Thereafter, with the exception of the Nipani tobacco agitation of April 1981, the movement’s support seemed to be declining until 1985. During these four years a number of agitations were announced by the leadership but they failed to have any significant support or impact. During the 1985 parliamentary and assembly elections, however, the movement again rose to national prominence. The Shetkari Sanghatana adopted a more overtly political stance, supporting opposition candidates in the elections rather than remaining aloof from party politics, and actively sought to broaden its base by linking up with other influential people and groups working with the rural and urban poor and women’s groups. It is credited with significantly reducing the margin of victory of many Congress (I) MPs in the parliamentary elections, 13 and the Congress (I) vote in the assembly elections two months later dropped a further eight percentage points from 51.2 to 43. 7. The fact that leaders of all the opposition parties accepted Joshi’s invitation to attend the movement’s Dhule convention in January 1985, and complied with his conditions for supporting them, indicates at least the perception of the Sanghatana’s widespread influence. 14
The Shetkari Sanghatana again demonstrated the extent of its support in January 1987 when its agitation over cotton prices attracted fifteen thousand peasants to Chowpatty Beach in central Bombay. 15 The “farmers’ movement” has also re-emerged in other parts of India since that time, the most notable of the recent agitations occurring in Uttar Pradesh in February 1988. Mahendra Singh Tikait organized a three-week-long siege of the divisional commissioner’s office in Meerut by approximately one hundred thousand peasants. 16 Moreover, the various state movements are making moves towards greater coordination of their activities. 17
So, what kind of movement is the Shetkari Sanghatana-a peasant or a farmers’ movement? What is the nature of its appeal? The Economic and Political Weekly editorial cited at the beginning of this paper offers a number of commonly advanced arguments to explain the rise of these movements since the late 1970s. Firstly, since the mid-seventies the terms of trade have moved decisively against the rural sector. An Agricultural Prices Commission report cited a decline in the trade index from 100.7 in 1974-75 to 87.7 in 1979-80, so farmers pay an increased share of their income for the same manufactured products essential to their farming operations and personal consumption. The editor also suggests that Mrs. Gandhi’s interference in state politics to erode the power of locally influential politicians and install chief ministers primarily loyal to herself has “loosened the hold of the established Congress leaders in the rural areas making it possible for ‘non-political’ leaders like Sharad Joshi . . . to emerge.”18 Furthermore, the tendency of these local leaders to throw their support behind movements like the Shetkari Sanghatana to embarrass the incumbent chief minister has added to their appeal. For example, in Maharashtra, Vasantdada Patil, a powerful leader of the cooperative sugar interests within the Congress (I), supported the demands of the Shetkari Sanghatana during the first agitation when he opposed Mrs.
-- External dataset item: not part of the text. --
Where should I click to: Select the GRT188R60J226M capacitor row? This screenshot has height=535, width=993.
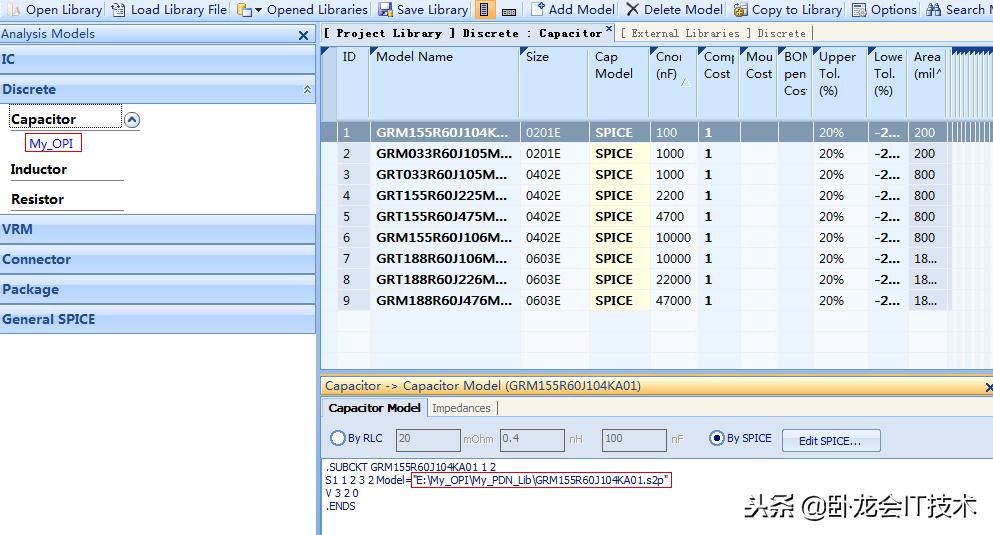click(x=443, y=280)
Gandhi’s choice for chief minister, Antulay, yet when he became chief minister he attempted to repress and discredit the movement. 19 Finally, the editor suggests that state governments, and I would add the central government too, have shown themselves vulnerable to pressure from rural interest groups. Not only have state governments raised procurement prices higher than levels recommended by the Agricultural Prices Commission, but the central government at times has actively encouraged them to do so.20 Also, the Janata government, and Mrs. Gandhi’s government on first returning to power, quickly conceded a number of demands made by “farmers’ movements”- for example, more favourable terms of reference for the Agricultural Prices Commission.2 1
These factors partially account for the rise of the “farmers’ movements” yet they don’t tell the whole story. The movements are commonly regarded as movements of the “rural rich” as their designation of “farmers’ movements” itself implies. Because of this widespread misconception about the bases of their support, the fundamental change in rural areas to which they testify is not appreciated.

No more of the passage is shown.